I felt missing from the report was the original Royal Commission’s recommendation to have an independent performance auditor overseeing the Supercity’s effectiveness. Also missing was any recommendation to appoint a clerk of works to sign off on the quality of work done for the Council before contractors got paid. Unsurprisingly, the Council, especially its politicians, came in for some criticism for their failure to exert better oversight and control over CCOs. The report found that despite many Council plans and strategies, there was almost no strategic direction given to CCOs. In some crucial areas, such as water and property, there were no strategies at all.

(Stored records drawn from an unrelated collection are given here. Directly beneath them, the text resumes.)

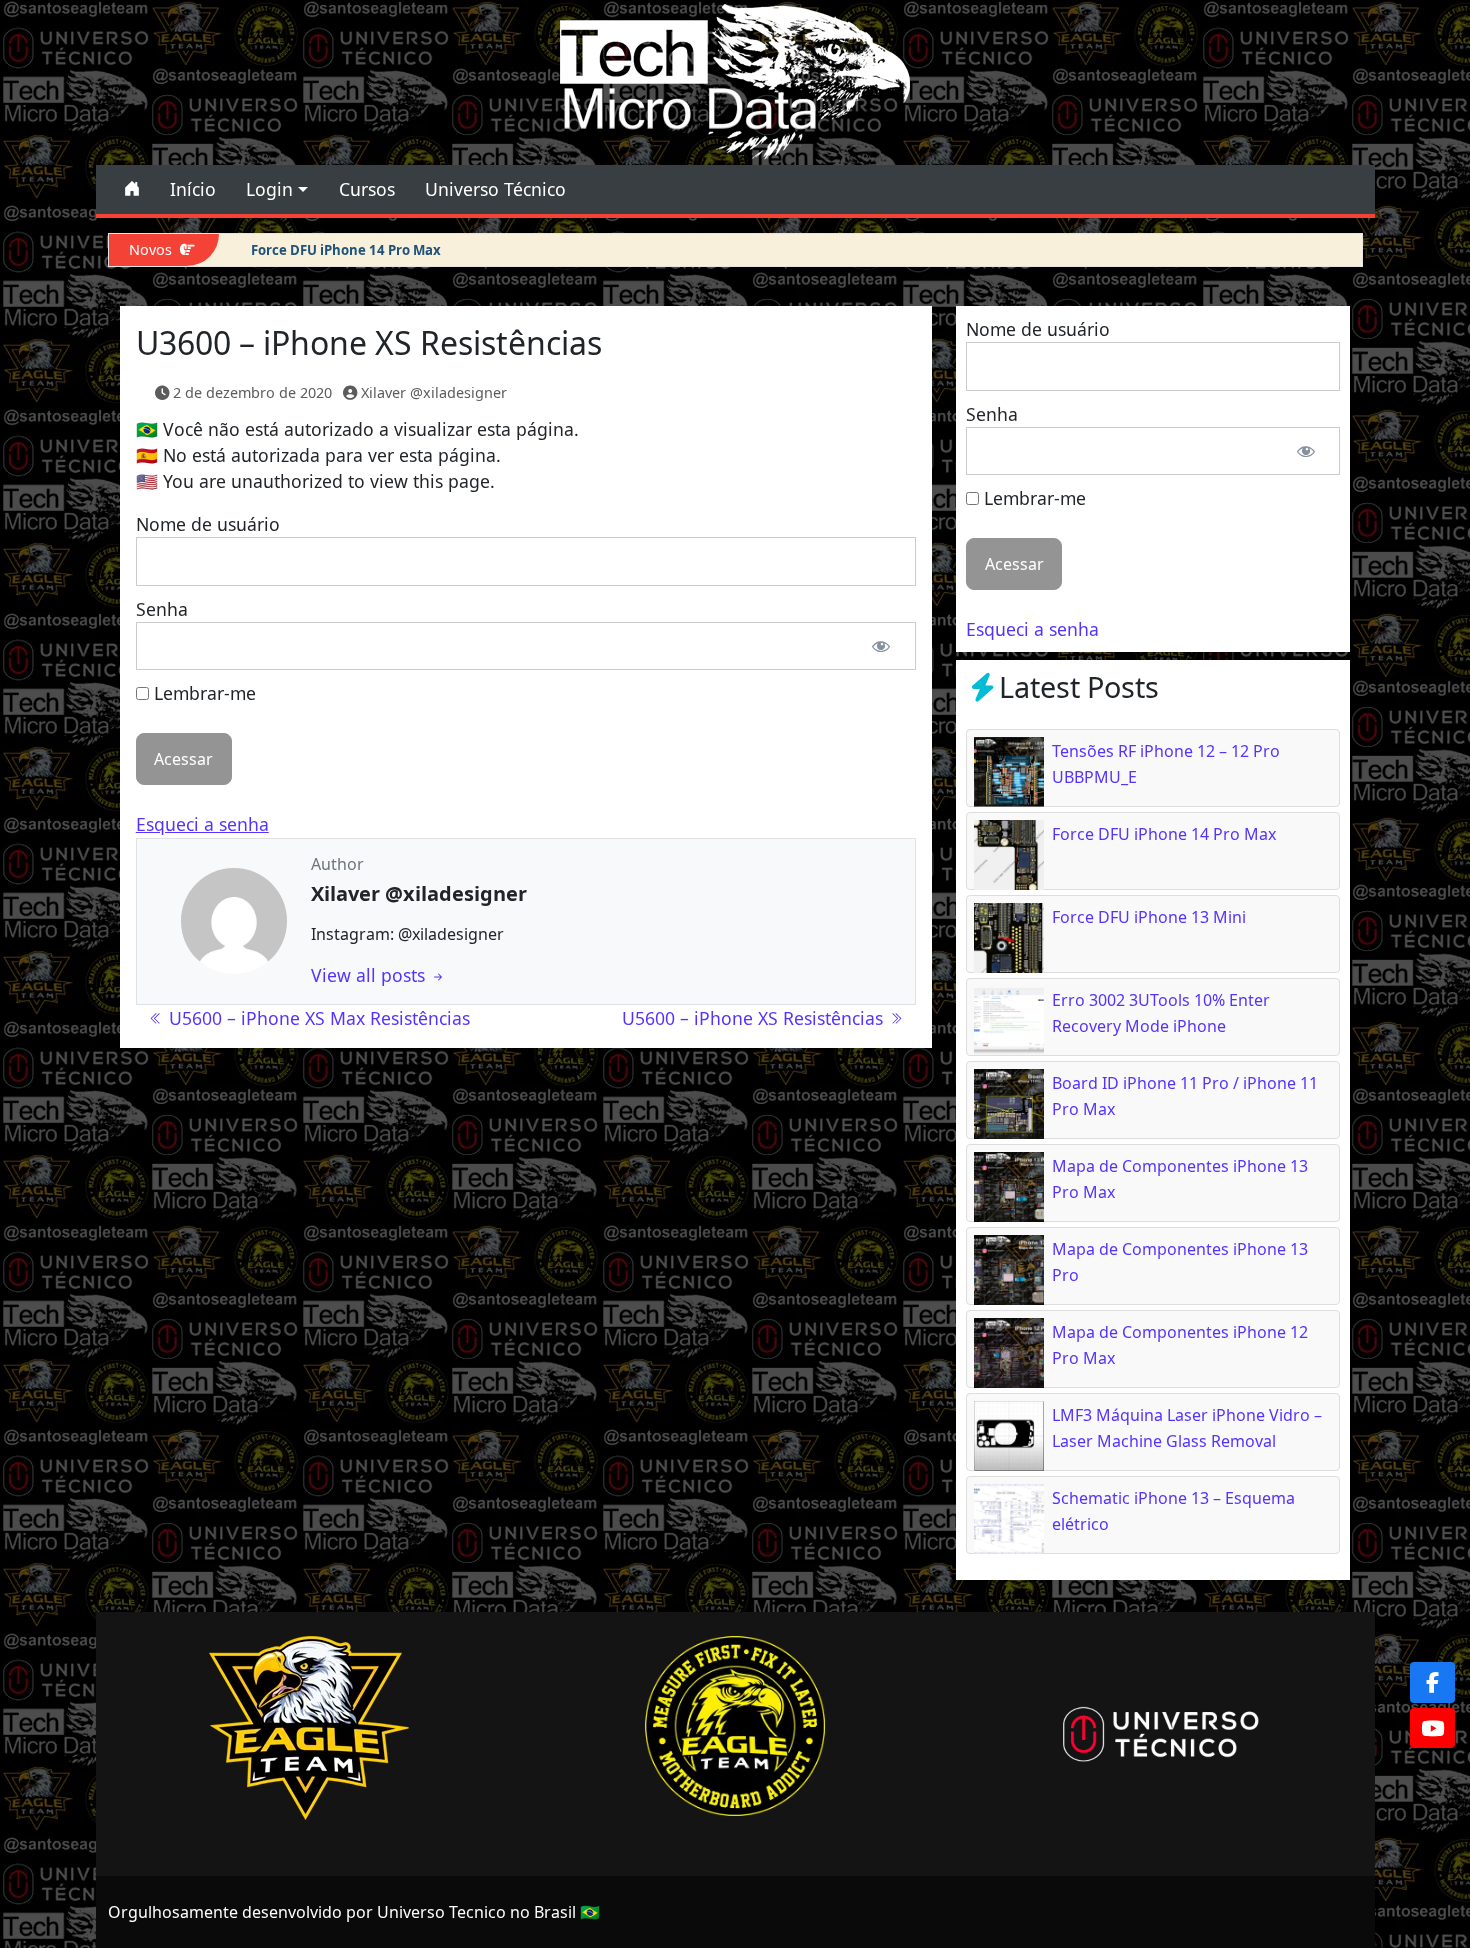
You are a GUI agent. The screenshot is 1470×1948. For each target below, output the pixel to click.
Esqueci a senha (202, 824)
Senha (162, 609)
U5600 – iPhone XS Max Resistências (317, 1018)
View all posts (370, 975)
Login (269, 189)
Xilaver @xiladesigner (434, 392)
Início (193, 189)
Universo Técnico (495, 189)
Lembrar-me (202, 693)
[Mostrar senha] (881, 646)
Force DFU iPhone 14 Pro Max (346, 250)
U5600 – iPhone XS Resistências (755, 1018)
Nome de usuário (208, 524)
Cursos (367, 189)
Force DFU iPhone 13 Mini (1149, 917)
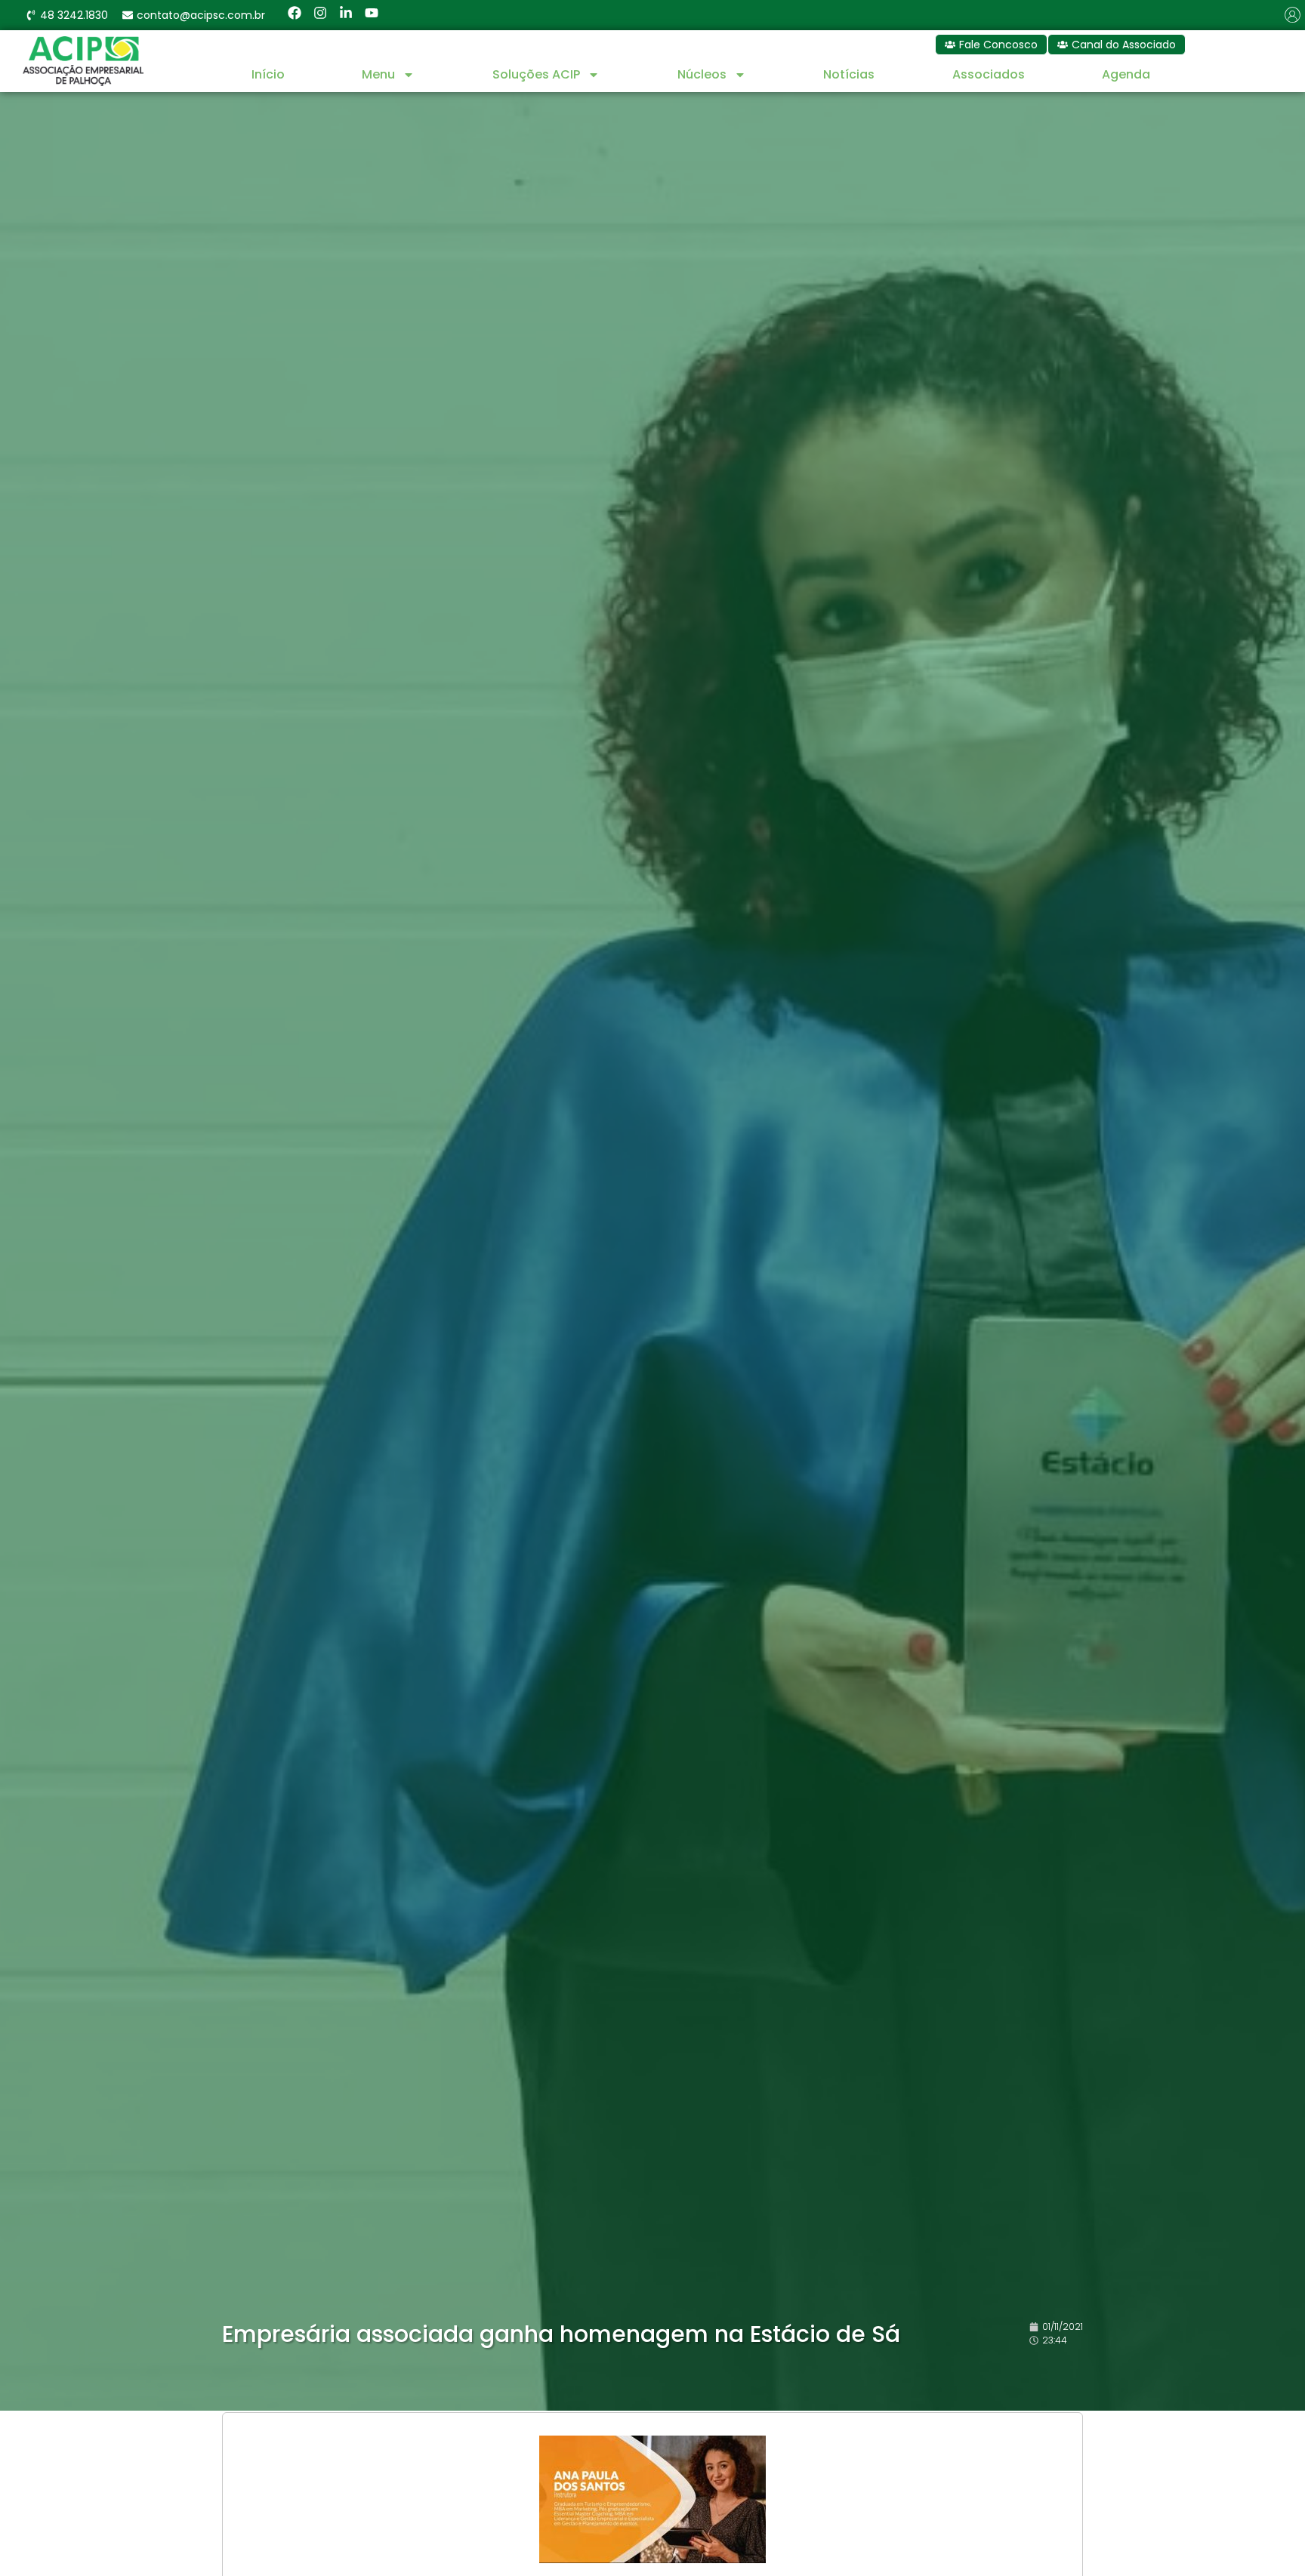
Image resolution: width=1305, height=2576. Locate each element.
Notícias (849, 74)
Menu (378, 74)
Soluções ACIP (536, 74)
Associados (988, 74)
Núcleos (702, 74)
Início (268, 74)
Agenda (1126, 74)
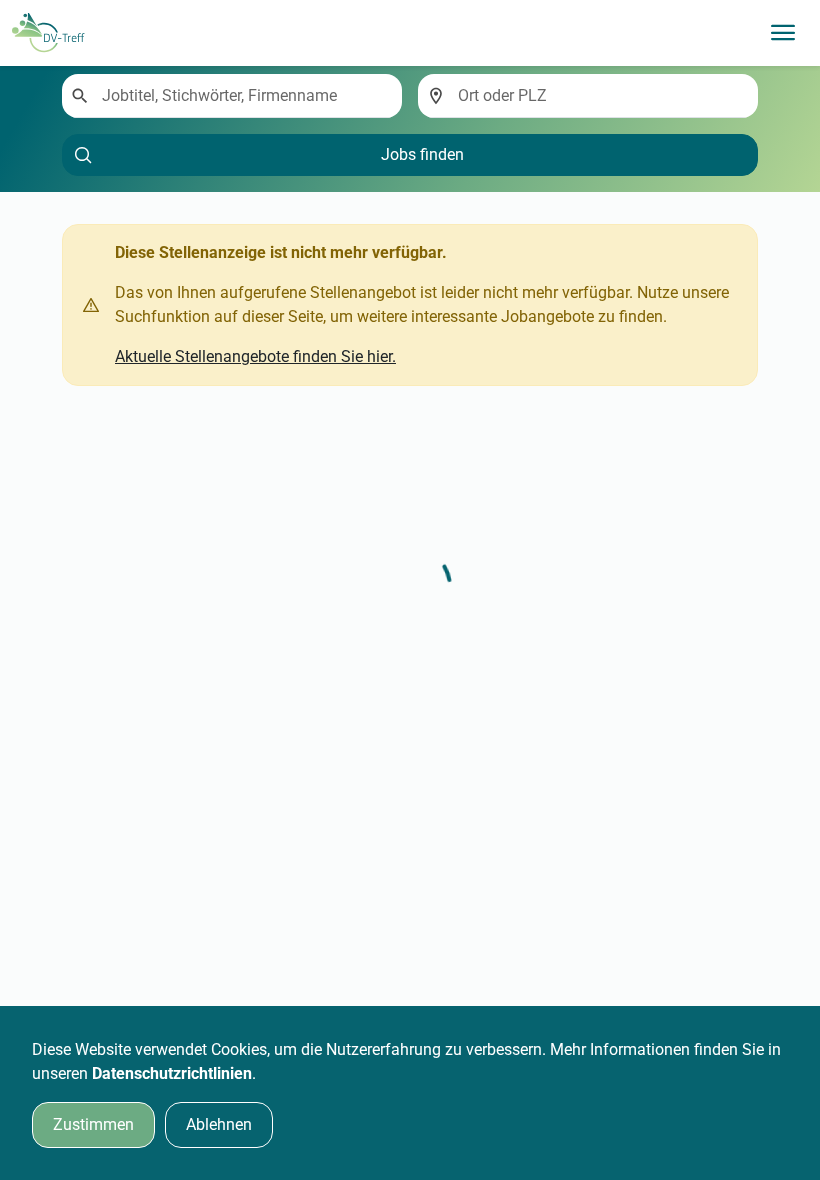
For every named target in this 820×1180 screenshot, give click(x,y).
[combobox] (244, 96)
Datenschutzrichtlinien (172, 1073)
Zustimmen (93, 1124)
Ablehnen (219, 1124)
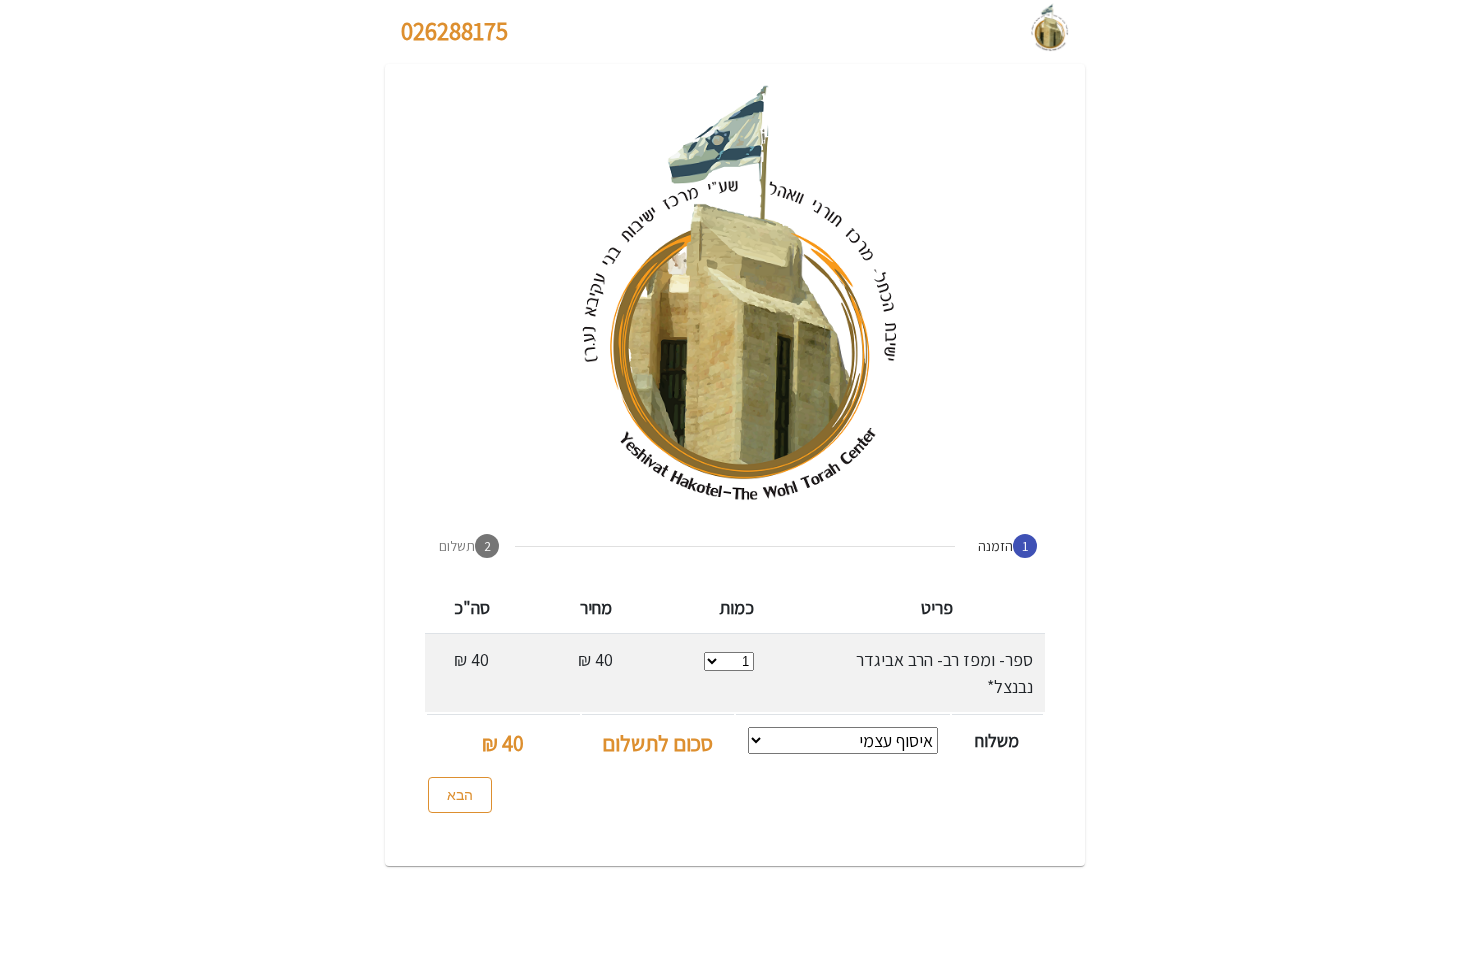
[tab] (1004, 546)
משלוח (997, 740)
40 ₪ (503, 743)
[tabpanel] (735, 698)
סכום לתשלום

In a nutshell, the findings concluded Council’s governance of and liaison with CCOs was not working as it should. This included AT not being collaborative enough with the Council or Local Boards on transport strategy, and that AT’s handling of smaller projects was far from satisfactory. The reviewers found little evidence of a “Council family”, with silo-thinking appearing to prevail. The report gave very clear direction for improvement by concluding trust and confidence with the Council and CCOs was low. Emphasis should be on achieving actual results and moving away from “seemingly endless processes and procedures”, which the public have to endure and fund. It is an excellent challenge for city leaders to deliver on.
Council’s Governing Body has agreed unanimously to progress all 64 recommendations made by the independent review panel. The full report can be found at the library, Council Service Centres or can be downloaded from the Auckland Council website.